Armée de mes six ans et de mon courage, debout sur la première marche pour être plus grande, je lançais : 

- On pourrait jouer à cache-cache; Il fait presque nuit. Ce sera plus drôle!

- Oui mais les chances sont inégales. Toi la petite tu peux te glisser dans un placard mais moi, je ne peux pas. Et puis je pense à autre chose. 

 

Un regard complice entre ma soeur et moi suivi d’un éclat de rire. 

- Oh alors si tu penses on t’écoute.

- Silence, je vous explique. On pourrait faire une salle de gym dans le couloir : mur du fond pour un concours de cochon pendu, tapis étendus par terre pour les exercices d’assouplissements, escaliers à grimper quatre à quatre.

Grand silence. 

 - Ca vous en bouche un coin les gamines. Je comprends mais décidez-vous ! Oui ou non êtes-vous d’accord ?

 

 

Un moment passe. Avec cérémonie ma soeur prend la parole. 

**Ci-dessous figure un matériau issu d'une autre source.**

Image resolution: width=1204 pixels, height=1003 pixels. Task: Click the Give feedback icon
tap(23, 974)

- On veut bien mais à une condition : les résultats ne seront pas les mêmes pour tous, et c’est moi qui les donnerai en fonction de l’âge.

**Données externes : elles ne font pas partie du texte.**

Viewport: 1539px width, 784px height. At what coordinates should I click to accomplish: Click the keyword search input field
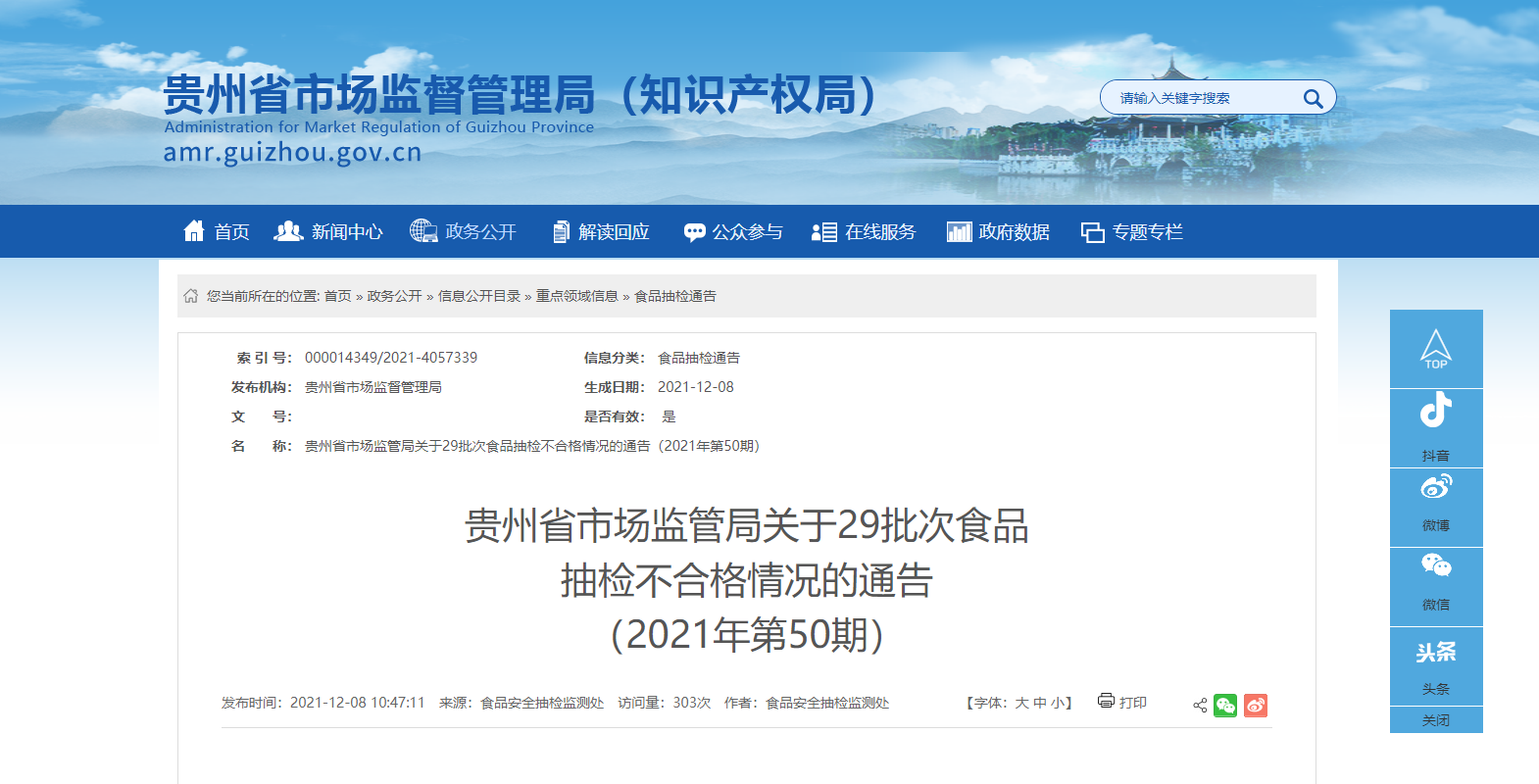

- Oh là là, vous avez peur que je vous batte. Allons j’ai pitié de vous. C’est entendu pour les comptes, moi je me charge de l’organisation et des parents.

 

Soulagés, ceux-ci acceptèrent facilement notre projet qui, bien qu’envahissant, nous occuperait au moins dans la journée. Confinés dans le salon par les problèmes de “survie”, ils nous laissaient le champ libre. Plus de rappel à l’ordre, plus de réprimande, plus d’avertissement. Nous étions devenus des “conquérants”.

 

Au matin du cinquième jour un silence inquiétant enveloppa l’extérieur de la maison. Que se passait-il ? Réfugiés dans la cuisine, recroquevillés, serrés les uns contre les autres on attendait, on écoutait, on respirait à peine. Aucun signe de vie ne transpirait du dehors. Rien. Le bruit des chars était moins inquiétant que ce silence pesant, que ce rien qui persistait.

 

Lentement, avec d’infinies précautions mon père se dirigea vers une fenêtre. L’oreille aux aguets il osa ouvrir doucement la vitre et, d’un doigt, écarta le papier journal qui calfeutrait les interstices du volet. Rien, toujours rien. Seul un rayon de soleil était de retour. Alors il s’enhardit à dégager complètement la fenêtre. Oh, miracle la rue était vide. Un cri déchira tout l’espace.

 

- Libres, nous sommes libres!

 

Pour nous elle venait de s’envoler cette liberté “chérie”. Nous n’étions plus des “conquérants”, nous étions redevenus des enfants.

 

 

 

 

:: Les commentaires des internautes ::

Anonyme le 24/03/2020
Ah Monika tu en es à ton deuxième confinement ! joli ton texte Anne M.


Guichard le 26/03/2020
Très beau texte. On s'y croit. Félicitations.